To take Marvell, subject of yesterday’s announcements. “Someone in the industry needs to the be the champion to port L1-L3 software on top of Marvell. This is not trivial. So, for me, that’s an investment that needs to happen and someone needs to do that.” Again, you could ask if Samsung and Nokia going to be those champions, given yesterday’s news with Vodafone, and previous announcements from those companies.

“Any time that I see someone talking about Open Ran, and really endorsing it, I think it’s a good thing for our ecosystem. The question is, will someone step up to give a L1, as Intel has done for FlexRan? See I have a L1 software, but it also contains a lot of intellectual properties and IP, so it is very difficult for me to tell the world hey, I’m going to open source my L1. I think there needs to be a reference design that gets created for everyone. By the way, Qualcomm is good at that.

“That becomes a catalyst for the industry to start building their own IPs on top of the reference design, that is maybe not necessarily hardened but at least you have a starting point.

“So the question becomes, for Marvell, would they be willing to invest in software, the way that Intel is investing in software? Those are the things that that needs to be seen. But I have no doubt they’re going to build credible hardware. The question becomes about what is the software roadmap is going to look like?”

In terms of pragmatic industry adoption, Marvell would no doubt point to integrations with Dell for its Open RAN Accelerator Card, a vRAN Distributed Unit (DU) solution with Marvell’s ARM-based OCTEON Fusion platform that incorporates inline 5G Layer 1 acceleration.

As for its continuation with Intel, Amin acknowledges that the company is committed to the FlexRAN platform partly because of the cost and effort of moving away. Not that he sees that is something particular to Intel.

“Once you are on a platform, whether it’s Nokia or Ericsson or Samsung, or ZTE or Huawei, the process of port out from one platform to the other is actually not trivial. To stabilise your software code base to run on any new chip architecture is just a time consuming thing.
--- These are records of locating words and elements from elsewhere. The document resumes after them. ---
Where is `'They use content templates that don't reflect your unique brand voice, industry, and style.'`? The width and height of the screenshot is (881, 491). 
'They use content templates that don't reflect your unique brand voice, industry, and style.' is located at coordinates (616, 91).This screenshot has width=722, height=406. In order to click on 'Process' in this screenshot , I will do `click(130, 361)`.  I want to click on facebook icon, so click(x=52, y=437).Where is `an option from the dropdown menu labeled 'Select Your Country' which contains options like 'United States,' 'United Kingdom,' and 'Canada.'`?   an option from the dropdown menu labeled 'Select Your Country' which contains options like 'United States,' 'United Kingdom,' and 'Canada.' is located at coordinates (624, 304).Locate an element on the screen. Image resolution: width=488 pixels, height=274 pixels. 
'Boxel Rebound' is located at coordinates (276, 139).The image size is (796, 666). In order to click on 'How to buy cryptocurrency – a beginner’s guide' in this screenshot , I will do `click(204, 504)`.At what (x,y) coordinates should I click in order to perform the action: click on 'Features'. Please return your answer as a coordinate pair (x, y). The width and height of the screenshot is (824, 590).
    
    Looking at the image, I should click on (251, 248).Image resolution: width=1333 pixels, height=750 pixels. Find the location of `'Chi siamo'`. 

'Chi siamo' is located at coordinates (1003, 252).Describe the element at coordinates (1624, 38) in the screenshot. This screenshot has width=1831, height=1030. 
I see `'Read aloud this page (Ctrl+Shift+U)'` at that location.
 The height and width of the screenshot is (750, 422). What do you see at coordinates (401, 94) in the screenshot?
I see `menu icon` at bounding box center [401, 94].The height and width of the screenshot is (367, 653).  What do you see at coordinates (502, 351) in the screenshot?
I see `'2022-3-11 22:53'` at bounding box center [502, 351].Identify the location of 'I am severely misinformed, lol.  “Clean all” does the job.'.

It doesn’t mean it cannot be done, but every platform or vendor has to determine the ROI of doing such a thing. For Symphony at this stage we don’t see clear ROI by us moving away from our partner that we have selected to work with. They’ve been really good for us so I am not necessarily diverging path at this stage. It doesn’t mean that we’re not open to look in the future if a good reference design comes from Marvell or others.”